Just a couple of days later, we found ourselves knocking on the door to Maersk headquarters in Copenhagen.
Thus started a long and painstaking process of convincing Mærsk to clear us for access to one of their brand new EEE vessels of which only the first produced were operating at the time: The Mærsk Mckinney-Møller and Majestic Mærsk. But about four months later, on January 31st, 2014, we joined Majestic and her crew in Hong Kong on what was originally cleared for a 10 day sail-along.
Little did we know at the time it would be 32 days until we again would have solid ground under our feet after an adventure that would take us from Hong Kong, to China, Korea, Malaysia, across the Indian Ocean, up along the Somali coast, into the Red Sea, through the Suez canal, into the Mediterreanean Sea before finally disembarking in Algeciras, Spain.
The reason for this extended allowance to stay is long and complicated, but it does tie into Jacobsen’s original questioning of where authority lies on these modern ships and where most parametres such as sailing speed and which terminals to dock at is decided by a control center in Copenhagen, and not by the Captain.
Yet, in our case, the Captain (along with his crew) chose to keep us aboard, not headquarters.
This was our big, big luck since our concern and interest was always to get under the skin of Majestic and her crew. And that takes time.

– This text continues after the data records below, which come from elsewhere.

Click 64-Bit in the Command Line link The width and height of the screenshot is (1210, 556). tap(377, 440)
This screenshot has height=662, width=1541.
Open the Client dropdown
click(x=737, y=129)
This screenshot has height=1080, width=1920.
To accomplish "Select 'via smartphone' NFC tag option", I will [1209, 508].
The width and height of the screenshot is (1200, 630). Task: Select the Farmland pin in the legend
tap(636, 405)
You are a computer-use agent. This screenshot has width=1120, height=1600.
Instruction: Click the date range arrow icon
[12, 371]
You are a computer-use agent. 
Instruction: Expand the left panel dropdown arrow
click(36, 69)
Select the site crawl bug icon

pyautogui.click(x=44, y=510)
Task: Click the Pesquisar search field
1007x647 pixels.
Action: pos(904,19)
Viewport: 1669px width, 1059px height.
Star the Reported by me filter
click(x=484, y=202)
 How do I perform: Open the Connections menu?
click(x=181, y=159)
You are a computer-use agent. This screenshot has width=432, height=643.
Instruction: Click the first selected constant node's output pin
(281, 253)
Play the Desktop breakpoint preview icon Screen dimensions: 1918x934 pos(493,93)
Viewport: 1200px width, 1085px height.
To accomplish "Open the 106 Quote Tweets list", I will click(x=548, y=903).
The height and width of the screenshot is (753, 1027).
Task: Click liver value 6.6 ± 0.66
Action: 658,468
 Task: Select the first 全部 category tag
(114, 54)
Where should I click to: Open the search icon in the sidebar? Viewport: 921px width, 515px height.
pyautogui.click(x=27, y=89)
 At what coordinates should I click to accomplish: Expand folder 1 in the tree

The 32 days allowed us to make the book we both dreamt of and envisioned from the start - a raw, authentic insight, not only into the biggest ship in the world at the time, but what life is like and what it means to be a modern sailor in today’s highly competitive and logistically advanced world.
“Majestic - 32 Days Aboard the Biggest Ship in the World. A Log Book” is the result of all that. Both Kirsten and I are incredibly proud of this work.
We remain forever thankful to Majestic and her crew for trusting us with their openess and always attention to our safety. Likewise, we are grateful to Gyldendal Publishing House to publish this beautifully printed book.
Maersk Line was never comercially or financially involved in the project which allowed us complete editorial and creative freedom for the project. We thank the company for the trust and for getting us on board Majestic.
The project was later featured in publications around the world, including CNN, The New York Observer, Der Spiegel, Politiken and many more (links available under ABOUT).